Applying Permaculture Principles for Systemic Health
I have always been interested in Agriculture, and Organics caught my attention years ago. So when I found Permaculture I was naturally drawn to it due to the significant aspect of conscious integrated system design. Sustainability is a concept that I kicked around Auckland University campus for three years. Now days I rather use the words ‘Systemic Health’, a term I believe has less ambiguity than ‘Sustainability’.
Although I was interested in the classic Permaculture techniques and specializations I have always been captured by Permaculture Design Principles and Methodology, what they really mean and how to use them in solving design challenges.
During my Cert. 4 training these principles were pulled apart and examined with key ideas expanded on greatly.
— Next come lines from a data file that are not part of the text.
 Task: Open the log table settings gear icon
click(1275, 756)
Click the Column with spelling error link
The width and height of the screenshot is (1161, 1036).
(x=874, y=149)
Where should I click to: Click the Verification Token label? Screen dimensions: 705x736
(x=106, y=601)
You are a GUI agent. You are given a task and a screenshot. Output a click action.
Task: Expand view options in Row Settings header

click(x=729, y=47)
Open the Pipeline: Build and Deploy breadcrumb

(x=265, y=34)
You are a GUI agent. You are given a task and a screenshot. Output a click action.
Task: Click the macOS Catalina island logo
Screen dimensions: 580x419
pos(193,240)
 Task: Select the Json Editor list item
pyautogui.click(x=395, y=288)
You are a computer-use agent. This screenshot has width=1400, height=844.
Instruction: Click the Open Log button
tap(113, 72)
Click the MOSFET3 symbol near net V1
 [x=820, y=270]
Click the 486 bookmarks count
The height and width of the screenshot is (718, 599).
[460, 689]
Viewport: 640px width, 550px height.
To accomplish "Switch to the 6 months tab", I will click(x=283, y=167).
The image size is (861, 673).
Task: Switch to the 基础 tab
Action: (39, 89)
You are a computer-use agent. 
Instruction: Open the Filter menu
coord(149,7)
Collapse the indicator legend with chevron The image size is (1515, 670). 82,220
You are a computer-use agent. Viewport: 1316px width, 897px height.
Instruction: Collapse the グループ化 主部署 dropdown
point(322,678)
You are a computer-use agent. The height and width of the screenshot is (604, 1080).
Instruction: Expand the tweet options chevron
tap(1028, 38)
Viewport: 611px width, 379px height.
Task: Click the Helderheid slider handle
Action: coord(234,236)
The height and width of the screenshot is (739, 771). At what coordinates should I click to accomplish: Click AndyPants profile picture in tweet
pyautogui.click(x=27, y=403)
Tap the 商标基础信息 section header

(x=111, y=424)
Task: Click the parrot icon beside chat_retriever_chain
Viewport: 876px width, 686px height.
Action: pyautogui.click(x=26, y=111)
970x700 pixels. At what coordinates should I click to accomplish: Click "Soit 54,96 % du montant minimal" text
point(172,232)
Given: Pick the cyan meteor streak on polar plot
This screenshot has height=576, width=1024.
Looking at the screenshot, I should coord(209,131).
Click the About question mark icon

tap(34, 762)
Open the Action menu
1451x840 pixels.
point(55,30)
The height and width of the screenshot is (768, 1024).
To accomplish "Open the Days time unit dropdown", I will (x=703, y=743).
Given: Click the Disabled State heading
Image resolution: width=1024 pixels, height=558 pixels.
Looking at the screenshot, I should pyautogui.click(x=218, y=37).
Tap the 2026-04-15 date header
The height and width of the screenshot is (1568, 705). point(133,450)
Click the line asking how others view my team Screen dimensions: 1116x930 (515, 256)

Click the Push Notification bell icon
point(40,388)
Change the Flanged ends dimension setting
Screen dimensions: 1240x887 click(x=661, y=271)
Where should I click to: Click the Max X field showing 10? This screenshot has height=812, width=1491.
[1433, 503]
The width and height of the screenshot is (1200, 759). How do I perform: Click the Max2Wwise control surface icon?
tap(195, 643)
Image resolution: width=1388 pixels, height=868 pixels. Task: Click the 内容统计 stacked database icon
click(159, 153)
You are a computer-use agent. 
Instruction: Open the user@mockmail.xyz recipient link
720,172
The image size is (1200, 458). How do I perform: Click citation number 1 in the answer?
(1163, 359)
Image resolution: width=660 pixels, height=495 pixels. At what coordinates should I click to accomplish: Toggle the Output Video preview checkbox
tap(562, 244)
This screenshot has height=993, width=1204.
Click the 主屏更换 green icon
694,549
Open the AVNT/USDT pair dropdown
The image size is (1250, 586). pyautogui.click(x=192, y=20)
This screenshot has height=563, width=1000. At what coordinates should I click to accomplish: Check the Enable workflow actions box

In particular classes and discussions focusing on ‘Integral Systems’ theory and ‘Pattern Dynamics’ were the chief concepts in the development of my understanding of Permaculture and Sustainabiliy. These concepts are part of Permaculture but in this course they were given much greater attention and examined and discussed more extensively with reference to other people who have put forward or used Pattern languages and integral frameworks. In light of these concepts I feel I have a much clearer understanding of what Permaculture and Sustainability are and how to use these concepts, how to choose the most appropriate techniques for a Permaculture or design, modify, adapt new techniques that are more appropriate to the specific context.
While studying at the Permaforest Trust the importance of Context has been a reoccurring concept that has shed new light and vision on Permaculture and sustainability for me. Context; the vital framework from which a system can be observed, designed and managed in order to encourage health in the whole ecosystem of which humans play a large role.
I now see Permaculture as a set of principles and ethics that with a little lateral thinking can be applied to a vast array of systems that have had a line drawn around them on paper but in reality social, economic and environmental subsystems are just interdependent parts of a larger system. The way I think about and approach a design challenge has been evolved significantly by Integral Systems theory and Pattern Dynamics, concepts that are coming to the forefront of second generation Permaculture and Sustainability.